WORK REQUEST: Repeat exactly the lines of the entries below from the one with "This screenshot has height=957, width=1232." through the one with "You are a computer-use agent. The image", both ends included, and nothing else.

MATERIAL TO PROCESS:
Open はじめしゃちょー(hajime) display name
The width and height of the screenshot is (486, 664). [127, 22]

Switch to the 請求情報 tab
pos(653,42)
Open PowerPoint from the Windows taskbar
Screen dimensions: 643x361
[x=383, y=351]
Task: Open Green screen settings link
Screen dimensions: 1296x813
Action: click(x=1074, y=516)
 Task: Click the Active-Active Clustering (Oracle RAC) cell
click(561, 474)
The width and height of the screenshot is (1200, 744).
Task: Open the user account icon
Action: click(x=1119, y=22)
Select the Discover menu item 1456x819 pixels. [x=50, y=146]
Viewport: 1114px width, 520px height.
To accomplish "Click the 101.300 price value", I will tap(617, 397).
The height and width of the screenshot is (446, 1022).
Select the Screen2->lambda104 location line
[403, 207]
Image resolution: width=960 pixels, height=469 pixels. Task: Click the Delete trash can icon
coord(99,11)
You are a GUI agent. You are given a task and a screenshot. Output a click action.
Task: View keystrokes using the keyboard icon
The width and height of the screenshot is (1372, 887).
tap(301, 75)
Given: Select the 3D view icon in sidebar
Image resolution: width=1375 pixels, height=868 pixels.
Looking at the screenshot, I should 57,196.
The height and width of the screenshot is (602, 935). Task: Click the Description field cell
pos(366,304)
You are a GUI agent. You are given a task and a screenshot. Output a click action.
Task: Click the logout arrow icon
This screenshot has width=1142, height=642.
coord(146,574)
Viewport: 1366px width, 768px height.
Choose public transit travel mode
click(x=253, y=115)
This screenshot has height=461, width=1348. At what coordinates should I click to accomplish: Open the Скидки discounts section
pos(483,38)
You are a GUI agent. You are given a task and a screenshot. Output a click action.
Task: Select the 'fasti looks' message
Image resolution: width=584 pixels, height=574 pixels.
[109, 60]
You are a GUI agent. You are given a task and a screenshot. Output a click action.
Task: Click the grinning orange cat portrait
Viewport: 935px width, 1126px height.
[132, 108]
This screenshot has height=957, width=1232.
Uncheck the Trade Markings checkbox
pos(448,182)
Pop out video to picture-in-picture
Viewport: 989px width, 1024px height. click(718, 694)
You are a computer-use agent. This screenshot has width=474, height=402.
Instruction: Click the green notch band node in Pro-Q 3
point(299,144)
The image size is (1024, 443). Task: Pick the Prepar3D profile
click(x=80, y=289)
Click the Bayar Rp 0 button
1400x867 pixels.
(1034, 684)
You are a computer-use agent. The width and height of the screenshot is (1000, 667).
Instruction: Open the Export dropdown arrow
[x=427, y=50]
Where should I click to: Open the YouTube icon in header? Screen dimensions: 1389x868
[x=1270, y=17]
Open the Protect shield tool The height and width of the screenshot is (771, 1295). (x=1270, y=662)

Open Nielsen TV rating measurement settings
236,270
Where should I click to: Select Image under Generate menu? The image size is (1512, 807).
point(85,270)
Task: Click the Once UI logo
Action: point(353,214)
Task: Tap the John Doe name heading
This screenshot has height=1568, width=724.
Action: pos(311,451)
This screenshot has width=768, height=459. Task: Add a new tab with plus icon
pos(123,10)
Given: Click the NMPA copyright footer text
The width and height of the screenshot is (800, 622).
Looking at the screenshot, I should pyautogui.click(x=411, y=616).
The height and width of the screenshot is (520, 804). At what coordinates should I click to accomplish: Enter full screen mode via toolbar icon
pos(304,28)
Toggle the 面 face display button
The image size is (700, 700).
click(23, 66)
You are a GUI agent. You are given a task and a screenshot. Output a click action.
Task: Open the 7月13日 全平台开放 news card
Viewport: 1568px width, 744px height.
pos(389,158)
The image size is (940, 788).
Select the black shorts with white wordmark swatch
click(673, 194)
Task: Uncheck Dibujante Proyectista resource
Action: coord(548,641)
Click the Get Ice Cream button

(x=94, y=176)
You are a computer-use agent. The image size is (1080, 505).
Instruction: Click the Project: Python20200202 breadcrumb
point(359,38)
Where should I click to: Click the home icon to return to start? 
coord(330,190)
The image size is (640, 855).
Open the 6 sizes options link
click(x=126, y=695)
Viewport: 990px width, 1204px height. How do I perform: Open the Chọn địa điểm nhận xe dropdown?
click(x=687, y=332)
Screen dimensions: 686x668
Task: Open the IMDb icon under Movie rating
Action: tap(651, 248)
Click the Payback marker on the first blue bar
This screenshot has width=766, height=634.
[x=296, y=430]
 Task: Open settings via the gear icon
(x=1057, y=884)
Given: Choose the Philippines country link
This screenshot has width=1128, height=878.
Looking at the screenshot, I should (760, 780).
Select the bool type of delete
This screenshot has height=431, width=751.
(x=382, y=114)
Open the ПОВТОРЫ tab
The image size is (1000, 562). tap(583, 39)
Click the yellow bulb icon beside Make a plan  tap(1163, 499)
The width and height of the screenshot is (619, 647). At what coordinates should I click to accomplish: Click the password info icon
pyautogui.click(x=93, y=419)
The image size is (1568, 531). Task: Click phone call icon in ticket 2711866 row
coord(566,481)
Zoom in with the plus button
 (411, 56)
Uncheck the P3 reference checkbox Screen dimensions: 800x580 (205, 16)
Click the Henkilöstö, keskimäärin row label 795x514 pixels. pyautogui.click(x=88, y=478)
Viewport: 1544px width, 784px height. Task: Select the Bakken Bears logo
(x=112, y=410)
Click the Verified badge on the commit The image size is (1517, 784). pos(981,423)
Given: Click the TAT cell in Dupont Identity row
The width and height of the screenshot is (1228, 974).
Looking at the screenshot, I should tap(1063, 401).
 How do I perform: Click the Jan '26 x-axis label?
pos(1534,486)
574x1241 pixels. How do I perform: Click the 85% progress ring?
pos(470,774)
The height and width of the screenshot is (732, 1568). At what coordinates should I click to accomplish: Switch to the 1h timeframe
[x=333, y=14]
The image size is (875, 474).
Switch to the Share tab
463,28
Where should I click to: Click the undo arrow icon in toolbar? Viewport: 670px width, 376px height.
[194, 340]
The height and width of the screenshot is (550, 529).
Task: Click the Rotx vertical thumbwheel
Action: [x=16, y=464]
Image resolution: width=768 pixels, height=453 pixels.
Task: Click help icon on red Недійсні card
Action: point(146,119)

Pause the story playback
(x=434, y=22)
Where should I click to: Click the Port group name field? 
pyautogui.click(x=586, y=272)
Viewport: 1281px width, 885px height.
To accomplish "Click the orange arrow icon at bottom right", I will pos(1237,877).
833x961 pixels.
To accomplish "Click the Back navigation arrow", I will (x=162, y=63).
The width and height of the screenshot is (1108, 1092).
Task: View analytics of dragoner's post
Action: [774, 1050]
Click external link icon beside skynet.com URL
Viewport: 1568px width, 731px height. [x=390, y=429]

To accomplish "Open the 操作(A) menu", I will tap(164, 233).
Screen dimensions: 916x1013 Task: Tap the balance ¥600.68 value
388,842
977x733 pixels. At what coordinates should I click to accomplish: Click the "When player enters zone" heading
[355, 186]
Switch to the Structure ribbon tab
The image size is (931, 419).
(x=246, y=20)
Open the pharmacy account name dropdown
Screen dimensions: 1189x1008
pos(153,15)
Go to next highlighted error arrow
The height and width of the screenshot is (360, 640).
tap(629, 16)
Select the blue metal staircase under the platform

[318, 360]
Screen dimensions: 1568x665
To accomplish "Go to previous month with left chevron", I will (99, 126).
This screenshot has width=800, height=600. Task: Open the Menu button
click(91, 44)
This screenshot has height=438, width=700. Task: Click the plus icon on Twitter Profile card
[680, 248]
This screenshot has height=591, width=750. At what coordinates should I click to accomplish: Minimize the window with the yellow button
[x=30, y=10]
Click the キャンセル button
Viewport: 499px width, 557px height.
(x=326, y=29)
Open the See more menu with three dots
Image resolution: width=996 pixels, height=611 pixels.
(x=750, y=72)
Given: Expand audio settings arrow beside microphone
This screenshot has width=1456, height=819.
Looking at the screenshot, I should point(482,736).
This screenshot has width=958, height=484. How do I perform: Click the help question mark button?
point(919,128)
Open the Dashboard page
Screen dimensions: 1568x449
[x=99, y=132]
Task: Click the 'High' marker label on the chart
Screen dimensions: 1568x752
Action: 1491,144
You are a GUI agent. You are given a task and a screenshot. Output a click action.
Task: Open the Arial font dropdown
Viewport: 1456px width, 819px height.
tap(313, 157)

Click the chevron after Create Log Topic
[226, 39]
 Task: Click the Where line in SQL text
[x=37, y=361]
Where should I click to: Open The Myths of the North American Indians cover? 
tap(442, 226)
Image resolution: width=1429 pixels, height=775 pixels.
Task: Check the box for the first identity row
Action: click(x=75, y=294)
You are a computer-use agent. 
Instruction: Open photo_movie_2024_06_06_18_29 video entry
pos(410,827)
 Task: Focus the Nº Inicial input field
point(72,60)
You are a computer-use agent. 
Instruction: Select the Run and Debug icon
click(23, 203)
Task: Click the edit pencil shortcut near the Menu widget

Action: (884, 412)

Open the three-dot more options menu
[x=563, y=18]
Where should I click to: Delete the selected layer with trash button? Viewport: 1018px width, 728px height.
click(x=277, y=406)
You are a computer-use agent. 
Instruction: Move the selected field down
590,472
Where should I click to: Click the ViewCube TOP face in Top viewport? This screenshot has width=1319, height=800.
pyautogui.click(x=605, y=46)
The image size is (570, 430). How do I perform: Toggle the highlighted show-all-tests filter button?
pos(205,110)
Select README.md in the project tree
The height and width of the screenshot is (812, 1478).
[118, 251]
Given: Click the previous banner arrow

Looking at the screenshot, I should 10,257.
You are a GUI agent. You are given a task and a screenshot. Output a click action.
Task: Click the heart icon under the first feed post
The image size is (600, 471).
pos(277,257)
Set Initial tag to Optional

TASK RESPONSE:
This screenshot has height=957, width=1232.
Uncheck the Trade Markings checkbox
pos(448,182)
Pop out video to picture-in-picture
Viewport: 989px width, 1024px height. click(718, 694)
You are a computer-use agent. This screenshot has width=474, height=402.
Instruction: Click the green notch band node in Pro-Q 3
point(299,144)
The image size is (1024, 443). Task: Pick the Prepar3D profile
click(x=80, y=289)
Click the Bayar Rp 0 button
1400x867 pixels.
(1034, 684)
You are a computer-use agent. The width and height of the screenshot is (1000, 667).
Instruction: Open the Export dropdown arrow
[x=427, y=50]
Where should I click to: Open the YouTube icon in header? Screen dimensions: 1389x868
[x=1270, y=17]
Open the Protect shield tool The height and width of the screenshot is (771, 1295). (x=1270, y=662)

Open Nielsen TV rating measurement settings
236,270
Where should I click to: Select Image under Generate menu? The image size is (1512, 807).
point(85,270)
Task: Click the Once UI logo
Action: point(353,214)
Task: Tap the John Doe name heading
This screenshot has height=1568, width=724.
Action: pos(311,451)
This screenshot has width=768, height=459. Task: Add a new tab with plus icon
pos(123,10)
Given: Click the NMPA copyright footer text
The width and height of the screenshot is (800, 622).
Looking at the screenshot, I should pyautogui.click(x=411, y=616).
The height and width of the screenshot is (520, 804). At what coordinates should I click to accomplish: Enter full screen mode via toolbar icon
pos(304,28)
Toggle the 面 face display button
The image size is (700, 700).
click(23, 66)
You are a GUI agent. You are given a task and a screenshot. Output a click action.
Task: Open the 7月13日 全平台开放 news card
Viewport: 1568px width, 744px height.
pos(389,158)
The image size is (940, 788).
Select the black shorts with white wordmark swatch
click(673, 194)
Task: Uncheck Dibujante Proyectista resource
Action: coord(548,641)
Click the Get Ice Cream button

(x=94, y=176)
You are a computer-use agent. The image size is (1080, 505).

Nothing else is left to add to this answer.